Guests exploring Heritage Hills during its annual Historic Home and Garden Tour this weekend may not realize it, but they are getting an education.
“People get to see what a historic home looks like and learn about the objects in the home,” said Suzette Hatfield, president of the Heritage Hills Associate Board. It also gives people a chance to learn more about Heritage Hills and the preservation there, she said.
The event is the centerpiece of the board's education efforts, which also include three general meetings a year bringing in experts to share their knowledge.

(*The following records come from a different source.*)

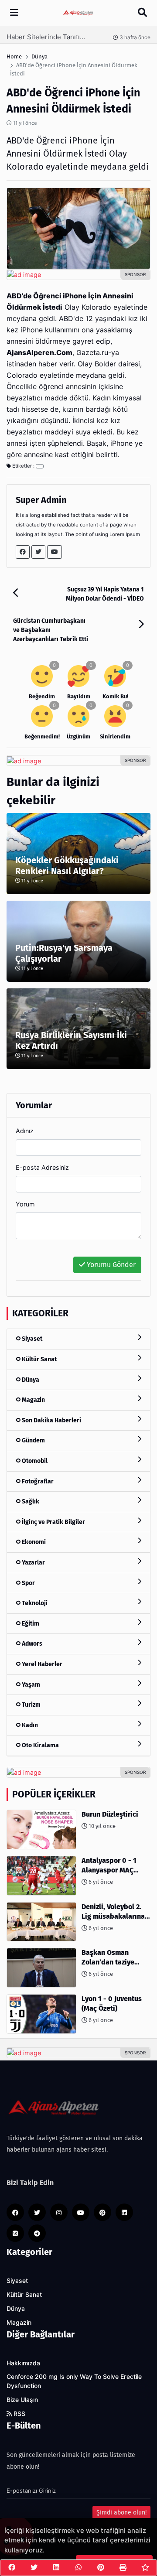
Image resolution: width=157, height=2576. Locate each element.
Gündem (32, 1440)
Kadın (29, 1725)
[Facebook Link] (23, 552)
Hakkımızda (23, 2363)
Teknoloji (34, 1603)
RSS (18, 2413)
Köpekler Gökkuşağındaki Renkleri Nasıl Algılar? (67, 865)
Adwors (31, 1643)
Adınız (25, 1130)
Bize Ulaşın (22, 2399)
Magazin (32, 1400)
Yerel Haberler (41, 1664)
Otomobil (34, 1461)
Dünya (29, 1380)
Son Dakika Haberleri (50, 1420)
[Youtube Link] (54, 552)
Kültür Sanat (38, 1359)
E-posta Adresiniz (42, 1167)
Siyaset (31, 1339)
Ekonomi (33, 1542)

The 46th annual tour wraps up Sunday.
Rich history told
The neighborhood traces its history back to the early 1900s when city and state leaders built their stately homes amid what had been remote farmland. Most of the area was fully developed by 1925, and it was home to the city's elite for decades. But Heritage Hills felt the effects as nearby downtown fell into neglect, and encroaching businesses began to nibble at its edges.

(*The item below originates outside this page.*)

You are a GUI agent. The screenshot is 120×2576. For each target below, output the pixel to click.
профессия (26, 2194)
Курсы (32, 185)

But when Mayor George Shirk came into office in 1964, he made preservation a priority, creating the state's Historic Preservation Commission and instituting on-the-ground efforts to save the city's oldest structures.
Heritage Hills became the state's first Historic Preservation District in 1969 when three downtown neighborhoods joined forces. Residents formed Historic Preservation, Inc. to direct preservation efforts in Heritage Hills. HPI works with historic neighborhoods as well, especially neighboring East Heritage Hills and Mesta Park, Hatfield said.